Strained quad on the right side? Do you have pain in your right knee? Did you develop an injury on your left leg after either of those?
Seemingly minor injuries in soccer often lead to other injuries if they’re not properly treated and rehabilitated, explains Seth Eisenberg, PT, DPT, SCS, ATC, Regional Director with Physical Therapy at St. Luke’s.
This is an important concept to understand for Lehigh Valley United soccer players and their parents. That’s why proper physical therapy is so important.
“Typically with soccer, most of the injuries that we see are lower extremity injuries,” Eisenberg said, referring to leg injuries from the thighs, hamstrings, knees, calves and ankles, all the way to the toes.
Eisenberg, who is a board-certified Clinical Specialist in Sports Physical Therapy, says that ankle sprains and knee injuries are the most common injuries reported in soccer, with the ACL injury – the anterior cruciate ligament of the knee – being the most well-known.
But it’s the tweaks and nagging injuries to the quadriceps muscles of the thighs, the hamstrings and the ankles that potentially lead to the more significant injuries down the road.
“The No. 1 risk factor for injury is actually a previous injury,” Eisenberg explains. “If you have an injury in your right leg, and all of a sudden you have a new injury in the other leg, it’s most often because you didn’t get a full, complete recovery after your previous injury.”
Properly rehabilitating an injury after it occurs can decrease not only the chance of re-injury, but of other “sympathetic” injuries from occurring.
Physical therapy works in several ways to get the players back on the field at 100 percent.
“The first thing we always address in physical therapy is range of motion and flexibility,” Eisenberg says. “We have to address those areas first, then any muscular imbalances or deficiencies, and then progress to functional activities for return-to-sport.”
Once the range of motion and flexibility are restored for the original injury, physical therapists address the strength and muscular imbalances that contributed to the injury.
“Range of motion, flexibility, strength and muscle balance are like the foundation of your house,” Eisenberg says. “You need to have a strong and steady foundation before you build-up, which in physical therapy is our functional and return-to-sport activities.”

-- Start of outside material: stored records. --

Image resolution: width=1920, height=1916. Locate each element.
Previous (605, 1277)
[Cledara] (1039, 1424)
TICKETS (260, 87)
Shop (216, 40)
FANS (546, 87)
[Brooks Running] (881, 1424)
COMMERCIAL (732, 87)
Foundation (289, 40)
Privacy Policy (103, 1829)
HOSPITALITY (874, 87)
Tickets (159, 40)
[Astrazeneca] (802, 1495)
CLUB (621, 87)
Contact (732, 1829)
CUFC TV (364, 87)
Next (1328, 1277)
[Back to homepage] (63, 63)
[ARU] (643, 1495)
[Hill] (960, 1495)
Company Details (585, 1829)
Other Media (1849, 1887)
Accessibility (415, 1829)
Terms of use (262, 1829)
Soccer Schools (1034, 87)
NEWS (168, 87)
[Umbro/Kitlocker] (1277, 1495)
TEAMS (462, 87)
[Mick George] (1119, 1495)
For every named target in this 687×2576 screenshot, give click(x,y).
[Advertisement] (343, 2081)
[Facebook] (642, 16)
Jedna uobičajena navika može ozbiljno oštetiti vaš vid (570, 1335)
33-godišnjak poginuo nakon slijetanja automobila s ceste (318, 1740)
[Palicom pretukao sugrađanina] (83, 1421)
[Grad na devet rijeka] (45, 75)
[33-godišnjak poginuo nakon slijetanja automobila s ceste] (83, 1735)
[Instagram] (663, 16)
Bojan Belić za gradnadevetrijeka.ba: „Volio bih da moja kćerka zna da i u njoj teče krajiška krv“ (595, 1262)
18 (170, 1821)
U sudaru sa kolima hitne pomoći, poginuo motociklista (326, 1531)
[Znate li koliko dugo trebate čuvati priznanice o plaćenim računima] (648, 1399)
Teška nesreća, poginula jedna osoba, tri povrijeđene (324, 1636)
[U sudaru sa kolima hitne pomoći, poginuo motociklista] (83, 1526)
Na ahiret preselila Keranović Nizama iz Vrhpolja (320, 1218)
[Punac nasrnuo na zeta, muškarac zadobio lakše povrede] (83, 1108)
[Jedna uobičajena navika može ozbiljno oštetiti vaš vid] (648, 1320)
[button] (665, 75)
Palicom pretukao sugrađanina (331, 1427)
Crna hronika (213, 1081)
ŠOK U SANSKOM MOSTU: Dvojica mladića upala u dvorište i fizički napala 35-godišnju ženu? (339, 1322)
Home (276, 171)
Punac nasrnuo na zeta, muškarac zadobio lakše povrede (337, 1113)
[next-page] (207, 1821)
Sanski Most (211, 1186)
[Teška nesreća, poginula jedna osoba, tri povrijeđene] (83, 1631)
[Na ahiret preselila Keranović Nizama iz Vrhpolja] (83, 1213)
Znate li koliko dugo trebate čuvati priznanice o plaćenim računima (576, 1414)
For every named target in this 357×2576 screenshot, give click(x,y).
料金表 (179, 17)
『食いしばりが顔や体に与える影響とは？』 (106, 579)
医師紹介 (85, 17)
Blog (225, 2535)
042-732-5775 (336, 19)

Eisenberg said that, especially in soccer players, there is often a demonstrated strength imbalance between the quadriceps – the anterior chain of muscles – and the hamstrings and glutes, or the posterior chain.
Quad strains or knee pain can occur when the front of the leg does too much of the work and the glutes – the butt – and hamstrings aren’t doing their portion. After the range of motion and flexibility return, exercises are prescribed for training the muscles to share the work for a more harmonious – and hopefully injury-free – relationship.
“The analogy I use for the kids is that it’s like doing a group project in school,” Eisenberg says. “There’s one teammate in the project doing all the work, and the other teammates aren’t doing their jobs. The team member doing all the work gets angry. That’s the injury.”
Physical therapy isn’t just about treating an injury. It’s also about designing an exercise program that provides the best range of motion, flexibility and muscle group balance to keep the player healthy and injury-free.
And, you don’t have to see your doctor first.
Most people with an injury can be seen by a physical therapist without a prescription referral, which means a quicker start to physical therapy and a faster recovery.